Kurt Vonnegut adalah pilihan tepat.

Seperti tadi saya katakan di awal tulisan ini, Cat’s Cradle dibuka dengan narator utama yang memperkenalkan dirinya sendiri. Ia bilang namanya Jonah (saya langsung mengingat-ingat kisah Nabi Yunus). Bagian penting dari pembuka ini adalah saat Jonah memberitahu bahwa ia seorang Kristen, tadinya, karena ia kini beragama Bokononisme-ia seorang Bokononis. Juga, keterangan bahwa ia sedang menulis sebuah buku berjudul “The Day the World Ended” yang harusnya berisi tentang hal-hal apa yang orang-orang penting Amerika lakukan pada hari ketika bom atom pertama dijatuhkan di Hiroshima, Jepang (tentu saja ini adalah sebuah sindiran).

Demi mengumpulkan materi untuk bukunya itu, Jonah atau John mengontak narasumbernya. Mereka adalah tiga anak kandung Dr. Felix Hoenikker, salah satu ilmuwan yang menciptakan bom atom. Dengan satu dan lain cara, si penulis berhasil berkomunikasi bahkan bertemu Frank Hoenikker, Angela Hoenikker, dan Newt Hoenikker-anak-anak Dr. Felix Hoenikker-untuk salah satunya mencari tahu apa yang ayah mereka, “bapak” bom atom itu, lakukan ketika bom atom tersebut dijatuhkan di Hiroshima.

Anak-anaknya bilang, pada hari bom atom dijatuhkan, ayah mereka duduk di kursi di rumah dan bermain karet gelang. Cat’s Cradle adalah nama permainan karet gelang itu. Begini bentuknya:



Perjalanan si penulis mengumpulkan materi bukunya membawanya ke sebuah pulau bernama San Lorenzo. Ia akan mewawancarai narasumber terakhir, Felix Hoenikker. Kelak di pulau itu ia akan menemui kepercayaan baru, Bokononisme, dan sebagaimana yang terjadi-sebagaimana yang semestinya terjadi,” kata Bokonon-ia akan menjadi Bokononis.

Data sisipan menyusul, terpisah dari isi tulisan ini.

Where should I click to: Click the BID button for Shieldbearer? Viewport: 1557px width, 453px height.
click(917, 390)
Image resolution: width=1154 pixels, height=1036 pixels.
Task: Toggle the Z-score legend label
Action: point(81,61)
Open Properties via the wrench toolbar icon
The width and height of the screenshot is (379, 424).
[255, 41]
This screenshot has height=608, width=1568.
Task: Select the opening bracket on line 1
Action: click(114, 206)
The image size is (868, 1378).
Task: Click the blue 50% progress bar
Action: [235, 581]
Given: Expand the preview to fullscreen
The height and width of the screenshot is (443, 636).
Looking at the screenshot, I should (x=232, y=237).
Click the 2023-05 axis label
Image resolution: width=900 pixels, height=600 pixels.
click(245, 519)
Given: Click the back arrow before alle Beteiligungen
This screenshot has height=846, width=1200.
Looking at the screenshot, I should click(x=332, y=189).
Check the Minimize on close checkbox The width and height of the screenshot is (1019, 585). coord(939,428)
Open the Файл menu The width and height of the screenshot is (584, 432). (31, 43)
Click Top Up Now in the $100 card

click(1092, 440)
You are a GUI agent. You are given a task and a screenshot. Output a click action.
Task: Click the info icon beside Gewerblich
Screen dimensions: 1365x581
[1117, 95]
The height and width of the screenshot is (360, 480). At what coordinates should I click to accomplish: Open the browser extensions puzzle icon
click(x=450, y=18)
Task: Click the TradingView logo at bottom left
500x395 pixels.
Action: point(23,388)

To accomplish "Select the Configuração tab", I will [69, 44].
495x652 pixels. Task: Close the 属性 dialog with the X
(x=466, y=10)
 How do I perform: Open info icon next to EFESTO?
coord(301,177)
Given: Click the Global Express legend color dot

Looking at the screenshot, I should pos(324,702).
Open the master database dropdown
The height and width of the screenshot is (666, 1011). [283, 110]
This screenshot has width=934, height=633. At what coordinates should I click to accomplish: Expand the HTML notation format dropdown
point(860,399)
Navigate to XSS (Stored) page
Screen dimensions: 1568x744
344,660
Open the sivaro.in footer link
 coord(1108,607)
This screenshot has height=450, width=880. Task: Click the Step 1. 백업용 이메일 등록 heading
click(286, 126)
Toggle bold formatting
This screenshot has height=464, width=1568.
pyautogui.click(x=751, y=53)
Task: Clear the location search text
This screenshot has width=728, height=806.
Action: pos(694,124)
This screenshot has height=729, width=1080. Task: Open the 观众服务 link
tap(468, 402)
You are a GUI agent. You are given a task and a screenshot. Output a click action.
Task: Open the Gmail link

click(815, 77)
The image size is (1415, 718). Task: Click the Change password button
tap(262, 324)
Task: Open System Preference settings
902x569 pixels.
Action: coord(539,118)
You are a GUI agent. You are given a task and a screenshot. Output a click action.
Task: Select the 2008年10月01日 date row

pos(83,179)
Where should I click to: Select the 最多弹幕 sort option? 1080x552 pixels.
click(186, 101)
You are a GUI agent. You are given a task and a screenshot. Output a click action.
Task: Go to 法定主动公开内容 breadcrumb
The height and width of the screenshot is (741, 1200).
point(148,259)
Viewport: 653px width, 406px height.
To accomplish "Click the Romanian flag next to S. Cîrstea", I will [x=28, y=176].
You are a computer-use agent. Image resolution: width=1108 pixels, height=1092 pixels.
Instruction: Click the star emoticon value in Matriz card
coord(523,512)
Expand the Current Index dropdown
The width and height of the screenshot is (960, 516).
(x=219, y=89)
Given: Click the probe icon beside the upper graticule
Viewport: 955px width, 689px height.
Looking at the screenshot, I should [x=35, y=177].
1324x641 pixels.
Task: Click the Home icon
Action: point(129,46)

Poin gentingnya: Dalam perjalanannya mengumpulkan materi untuk menulis, ia mewawancarai seorang rekan kerja Dr. Felix Hoenikker, dan menemukan fakta mengejutkan bahwa tiga orang anak Dr. Felix yakni Frank, Angela, dan Newt, membawa masing-masing bersama mereka kepingan sebuah benda kimia yang disebut ice-nine, hasil temuan ayah mereka, yang dapat membekukan apa saja termasuk lautan beserta isinya, dan dengan demikian dapat membuat dunia berakhir. The Day the World Ended.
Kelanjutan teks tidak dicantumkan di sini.